== YOUR TASK ==
Where does the string "badge" appear? Copy every line of the entries below that holds it.

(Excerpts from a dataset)
----

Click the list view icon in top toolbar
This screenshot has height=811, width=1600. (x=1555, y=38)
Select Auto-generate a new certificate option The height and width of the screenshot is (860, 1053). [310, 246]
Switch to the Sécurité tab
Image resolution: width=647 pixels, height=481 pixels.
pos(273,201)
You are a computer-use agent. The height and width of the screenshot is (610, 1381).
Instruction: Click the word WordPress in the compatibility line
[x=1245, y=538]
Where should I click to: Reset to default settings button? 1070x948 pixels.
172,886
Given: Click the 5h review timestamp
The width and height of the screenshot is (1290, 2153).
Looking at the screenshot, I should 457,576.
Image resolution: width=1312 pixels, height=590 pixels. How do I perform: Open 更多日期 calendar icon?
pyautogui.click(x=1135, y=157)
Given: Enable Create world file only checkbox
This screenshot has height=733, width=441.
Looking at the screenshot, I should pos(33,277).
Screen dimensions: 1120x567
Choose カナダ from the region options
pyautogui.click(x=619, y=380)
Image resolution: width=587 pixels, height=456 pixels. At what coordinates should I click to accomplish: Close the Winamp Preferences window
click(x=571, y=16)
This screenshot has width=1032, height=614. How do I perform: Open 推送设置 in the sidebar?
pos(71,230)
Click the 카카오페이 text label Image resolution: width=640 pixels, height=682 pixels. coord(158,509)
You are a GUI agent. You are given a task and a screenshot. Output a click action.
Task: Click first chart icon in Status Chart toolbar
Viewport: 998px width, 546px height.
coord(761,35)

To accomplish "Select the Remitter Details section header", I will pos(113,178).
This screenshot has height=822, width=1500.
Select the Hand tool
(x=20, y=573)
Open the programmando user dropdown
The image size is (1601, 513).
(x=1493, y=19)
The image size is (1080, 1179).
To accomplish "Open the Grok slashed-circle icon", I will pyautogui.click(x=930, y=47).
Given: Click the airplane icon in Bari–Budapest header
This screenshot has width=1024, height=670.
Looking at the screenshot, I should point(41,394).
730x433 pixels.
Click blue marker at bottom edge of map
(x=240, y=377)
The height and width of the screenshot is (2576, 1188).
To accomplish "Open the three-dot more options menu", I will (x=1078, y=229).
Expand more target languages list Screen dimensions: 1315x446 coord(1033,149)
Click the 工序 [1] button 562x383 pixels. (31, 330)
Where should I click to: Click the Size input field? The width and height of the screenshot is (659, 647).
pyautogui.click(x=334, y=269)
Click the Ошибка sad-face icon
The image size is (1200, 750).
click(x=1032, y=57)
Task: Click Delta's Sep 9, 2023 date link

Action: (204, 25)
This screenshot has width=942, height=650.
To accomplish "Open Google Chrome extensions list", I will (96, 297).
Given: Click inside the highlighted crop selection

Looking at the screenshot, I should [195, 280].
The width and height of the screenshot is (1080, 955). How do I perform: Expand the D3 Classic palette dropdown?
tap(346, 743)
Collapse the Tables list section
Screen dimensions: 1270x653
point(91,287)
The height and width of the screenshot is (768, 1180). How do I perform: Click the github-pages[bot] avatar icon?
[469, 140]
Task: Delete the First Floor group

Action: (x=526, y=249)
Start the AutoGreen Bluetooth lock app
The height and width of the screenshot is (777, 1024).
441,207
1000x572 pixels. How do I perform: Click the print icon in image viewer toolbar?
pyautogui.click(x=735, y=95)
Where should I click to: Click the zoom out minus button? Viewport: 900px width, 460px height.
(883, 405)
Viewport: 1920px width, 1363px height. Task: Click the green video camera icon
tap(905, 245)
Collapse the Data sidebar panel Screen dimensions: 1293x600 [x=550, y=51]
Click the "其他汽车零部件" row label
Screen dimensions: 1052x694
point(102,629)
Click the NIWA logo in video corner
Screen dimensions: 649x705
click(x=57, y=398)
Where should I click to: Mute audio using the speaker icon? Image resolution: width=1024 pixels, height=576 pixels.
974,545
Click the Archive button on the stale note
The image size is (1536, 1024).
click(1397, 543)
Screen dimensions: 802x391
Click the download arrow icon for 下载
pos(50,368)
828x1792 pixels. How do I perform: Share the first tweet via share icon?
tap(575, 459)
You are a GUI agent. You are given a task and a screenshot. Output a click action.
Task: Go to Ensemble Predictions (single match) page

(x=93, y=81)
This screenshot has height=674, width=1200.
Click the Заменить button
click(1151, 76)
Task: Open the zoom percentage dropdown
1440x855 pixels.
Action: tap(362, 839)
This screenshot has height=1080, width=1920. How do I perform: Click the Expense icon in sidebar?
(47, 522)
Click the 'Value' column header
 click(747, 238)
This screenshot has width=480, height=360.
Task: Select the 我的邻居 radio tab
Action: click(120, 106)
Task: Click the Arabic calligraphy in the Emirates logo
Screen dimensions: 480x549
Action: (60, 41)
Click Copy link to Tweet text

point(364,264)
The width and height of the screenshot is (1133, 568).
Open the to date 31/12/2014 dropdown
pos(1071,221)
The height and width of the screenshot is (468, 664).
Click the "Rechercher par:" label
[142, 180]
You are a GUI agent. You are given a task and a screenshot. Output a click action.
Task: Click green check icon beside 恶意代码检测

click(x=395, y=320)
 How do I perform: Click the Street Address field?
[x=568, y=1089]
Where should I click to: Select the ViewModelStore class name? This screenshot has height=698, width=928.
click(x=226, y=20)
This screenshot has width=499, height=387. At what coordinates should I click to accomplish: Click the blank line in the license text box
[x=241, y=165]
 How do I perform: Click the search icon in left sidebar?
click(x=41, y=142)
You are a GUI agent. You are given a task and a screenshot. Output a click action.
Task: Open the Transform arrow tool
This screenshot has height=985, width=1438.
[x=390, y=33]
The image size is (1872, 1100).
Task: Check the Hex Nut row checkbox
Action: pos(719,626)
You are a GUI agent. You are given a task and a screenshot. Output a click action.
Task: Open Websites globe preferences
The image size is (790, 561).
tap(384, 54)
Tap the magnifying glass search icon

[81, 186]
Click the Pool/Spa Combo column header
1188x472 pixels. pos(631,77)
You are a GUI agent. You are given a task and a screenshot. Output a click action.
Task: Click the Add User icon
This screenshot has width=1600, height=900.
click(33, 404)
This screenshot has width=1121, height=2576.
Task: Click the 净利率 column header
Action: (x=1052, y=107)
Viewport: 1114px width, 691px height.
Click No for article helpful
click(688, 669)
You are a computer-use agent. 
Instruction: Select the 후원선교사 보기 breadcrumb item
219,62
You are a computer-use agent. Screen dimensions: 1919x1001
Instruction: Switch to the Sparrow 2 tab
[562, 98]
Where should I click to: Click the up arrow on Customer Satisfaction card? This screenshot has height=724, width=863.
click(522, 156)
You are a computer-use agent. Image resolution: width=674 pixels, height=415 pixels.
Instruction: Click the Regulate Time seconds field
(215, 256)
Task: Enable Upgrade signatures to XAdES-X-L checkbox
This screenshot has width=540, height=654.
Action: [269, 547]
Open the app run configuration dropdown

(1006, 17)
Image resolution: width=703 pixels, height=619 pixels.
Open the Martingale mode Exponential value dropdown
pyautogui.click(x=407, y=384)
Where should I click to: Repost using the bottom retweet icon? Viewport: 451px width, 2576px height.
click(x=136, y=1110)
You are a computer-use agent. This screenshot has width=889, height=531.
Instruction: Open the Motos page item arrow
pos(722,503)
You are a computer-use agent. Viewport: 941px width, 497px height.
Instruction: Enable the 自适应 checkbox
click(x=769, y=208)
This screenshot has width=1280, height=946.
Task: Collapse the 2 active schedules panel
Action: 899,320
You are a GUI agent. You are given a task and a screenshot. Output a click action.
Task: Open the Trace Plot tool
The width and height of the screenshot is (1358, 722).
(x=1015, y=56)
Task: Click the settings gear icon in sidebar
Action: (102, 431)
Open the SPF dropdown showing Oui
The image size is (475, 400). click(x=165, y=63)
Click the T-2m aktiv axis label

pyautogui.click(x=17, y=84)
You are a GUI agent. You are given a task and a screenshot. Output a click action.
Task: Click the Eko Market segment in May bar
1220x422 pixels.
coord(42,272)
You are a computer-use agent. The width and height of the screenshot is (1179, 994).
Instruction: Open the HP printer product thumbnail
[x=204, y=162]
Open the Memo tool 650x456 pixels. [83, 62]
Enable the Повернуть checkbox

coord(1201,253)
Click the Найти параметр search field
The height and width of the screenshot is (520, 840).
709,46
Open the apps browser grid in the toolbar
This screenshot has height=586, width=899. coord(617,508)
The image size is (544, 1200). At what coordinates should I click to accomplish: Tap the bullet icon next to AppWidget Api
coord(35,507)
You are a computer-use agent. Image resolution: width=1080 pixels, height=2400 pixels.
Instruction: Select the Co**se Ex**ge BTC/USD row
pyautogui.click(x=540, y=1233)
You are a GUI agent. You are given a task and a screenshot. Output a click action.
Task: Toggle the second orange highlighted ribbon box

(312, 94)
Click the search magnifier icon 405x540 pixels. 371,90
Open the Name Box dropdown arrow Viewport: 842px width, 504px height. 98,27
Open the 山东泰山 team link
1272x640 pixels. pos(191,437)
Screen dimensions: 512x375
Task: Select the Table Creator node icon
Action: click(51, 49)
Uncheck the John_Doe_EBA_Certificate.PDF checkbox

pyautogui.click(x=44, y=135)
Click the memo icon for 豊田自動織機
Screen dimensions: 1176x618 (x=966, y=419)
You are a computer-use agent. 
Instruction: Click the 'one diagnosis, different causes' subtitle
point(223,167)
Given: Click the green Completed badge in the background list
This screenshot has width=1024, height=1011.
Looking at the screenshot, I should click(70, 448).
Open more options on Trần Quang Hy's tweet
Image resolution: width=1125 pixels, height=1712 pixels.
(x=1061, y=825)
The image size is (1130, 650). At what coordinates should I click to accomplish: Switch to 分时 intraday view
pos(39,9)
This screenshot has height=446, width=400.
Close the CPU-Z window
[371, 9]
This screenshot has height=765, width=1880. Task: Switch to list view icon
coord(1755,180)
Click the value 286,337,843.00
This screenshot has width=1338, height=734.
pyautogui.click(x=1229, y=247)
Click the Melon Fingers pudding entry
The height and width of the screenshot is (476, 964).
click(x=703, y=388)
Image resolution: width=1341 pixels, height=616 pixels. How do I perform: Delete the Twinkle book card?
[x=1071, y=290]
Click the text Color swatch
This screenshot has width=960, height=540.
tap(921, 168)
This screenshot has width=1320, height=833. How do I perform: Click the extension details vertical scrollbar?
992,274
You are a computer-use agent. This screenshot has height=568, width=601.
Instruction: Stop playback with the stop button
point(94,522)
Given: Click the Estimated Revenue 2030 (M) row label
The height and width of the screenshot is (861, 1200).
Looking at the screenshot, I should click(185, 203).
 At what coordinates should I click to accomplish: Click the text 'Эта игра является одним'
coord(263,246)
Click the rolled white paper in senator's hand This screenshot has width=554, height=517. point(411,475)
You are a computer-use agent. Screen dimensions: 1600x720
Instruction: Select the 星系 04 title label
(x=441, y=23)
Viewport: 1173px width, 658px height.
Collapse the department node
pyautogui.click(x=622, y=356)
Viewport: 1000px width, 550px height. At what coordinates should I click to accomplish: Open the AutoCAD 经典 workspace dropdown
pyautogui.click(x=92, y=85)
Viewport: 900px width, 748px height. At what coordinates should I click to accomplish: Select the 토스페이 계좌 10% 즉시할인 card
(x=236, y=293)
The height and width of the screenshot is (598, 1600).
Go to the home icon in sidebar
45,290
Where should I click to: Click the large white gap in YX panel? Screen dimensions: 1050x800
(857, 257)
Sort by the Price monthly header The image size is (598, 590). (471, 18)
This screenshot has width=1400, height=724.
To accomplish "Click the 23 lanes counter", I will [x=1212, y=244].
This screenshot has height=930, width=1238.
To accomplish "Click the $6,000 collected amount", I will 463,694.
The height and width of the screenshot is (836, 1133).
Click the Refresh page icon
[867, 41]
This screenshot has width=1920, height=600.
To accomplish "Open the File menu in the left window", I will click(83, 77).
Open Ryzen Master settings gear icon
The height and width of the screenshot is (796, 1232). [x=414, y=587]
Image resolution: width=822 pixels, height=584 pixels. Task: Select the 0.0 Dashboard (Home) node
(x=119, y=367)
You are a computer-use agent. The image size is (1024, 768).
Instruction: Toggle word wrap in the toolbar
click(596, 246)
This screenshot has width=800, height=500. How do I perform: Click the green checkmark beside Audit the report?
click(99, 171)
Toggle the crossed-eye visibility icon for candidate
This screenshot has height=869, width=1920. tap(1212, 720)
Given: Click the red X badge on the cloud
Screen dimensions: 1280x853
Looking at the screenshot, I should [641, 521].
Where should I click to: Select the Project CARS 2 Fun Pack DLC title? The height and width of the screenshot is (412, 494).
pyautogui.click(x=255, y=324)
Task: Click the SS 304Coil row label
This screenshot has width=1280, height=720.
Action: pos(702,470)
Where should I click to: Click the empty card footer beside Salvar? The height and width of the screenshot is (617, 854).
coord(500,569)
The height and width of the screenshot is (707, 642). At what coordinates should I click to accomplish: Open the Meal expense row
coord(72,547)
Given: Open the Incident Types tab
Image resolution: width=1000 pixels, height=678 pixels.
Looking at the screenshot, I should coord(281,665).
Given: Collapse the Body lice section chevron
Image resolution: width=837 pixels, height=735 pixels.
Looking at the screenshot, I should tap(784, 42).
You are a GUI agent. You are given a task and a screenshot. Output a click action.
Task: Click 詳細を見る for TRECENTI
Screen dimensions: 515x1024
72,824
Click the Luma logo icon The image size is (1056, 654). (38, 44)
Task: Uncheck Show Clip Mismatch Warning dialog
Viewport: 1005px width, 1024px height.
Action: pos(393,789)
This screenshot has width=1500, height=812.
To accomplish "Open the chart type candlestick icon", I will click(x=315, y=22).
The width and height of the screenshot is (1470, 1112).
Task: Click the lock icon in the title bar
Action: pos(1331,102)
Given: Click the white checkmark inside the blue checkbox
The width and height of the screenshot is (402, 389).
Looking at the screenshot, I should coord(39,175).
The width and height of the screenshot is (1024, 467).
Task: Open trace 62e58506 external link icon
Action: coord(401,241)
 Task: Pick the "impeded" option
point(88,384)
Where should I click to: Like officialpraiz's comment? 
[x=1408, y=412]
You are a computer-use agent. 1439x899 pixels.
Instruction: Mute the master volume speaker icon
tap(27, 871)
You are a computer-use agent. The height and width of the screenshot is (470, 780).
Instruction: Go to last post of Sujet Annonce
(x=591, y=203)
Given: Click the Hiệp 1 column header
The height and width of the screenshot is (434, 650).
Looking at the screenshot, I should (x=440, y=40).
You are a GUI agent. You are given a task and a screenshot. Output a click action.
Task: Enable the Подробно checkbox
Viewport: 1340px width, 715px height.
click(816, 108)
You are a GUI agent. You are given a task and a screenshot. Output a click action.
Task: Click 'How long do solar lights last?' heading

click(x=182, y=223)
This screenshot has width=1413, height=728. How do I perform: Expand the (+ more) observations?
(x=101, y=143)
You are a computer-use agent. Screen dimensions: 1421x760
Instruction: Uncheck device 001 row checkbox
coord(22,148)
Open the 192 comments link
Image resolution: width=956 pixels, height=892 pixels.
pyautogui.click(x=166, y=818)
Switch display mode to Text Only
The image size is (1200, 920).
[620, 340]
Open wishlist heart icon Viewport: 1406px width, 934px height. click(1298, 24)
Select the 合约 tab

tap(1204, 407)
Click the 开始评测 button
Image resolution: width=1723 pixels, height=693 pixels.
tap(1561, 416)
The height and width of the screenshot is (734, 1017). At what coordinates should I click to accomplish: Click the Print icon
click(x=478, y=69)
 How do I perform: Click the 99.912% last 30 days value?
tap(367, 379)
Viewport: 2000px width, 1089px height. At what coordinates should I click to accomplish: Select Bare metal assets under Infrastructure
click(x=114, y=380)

----

== WRITTEN SOLUTION ==
Given: Click the green Completed badge in the background list
Given: Click the red X badge on the cloud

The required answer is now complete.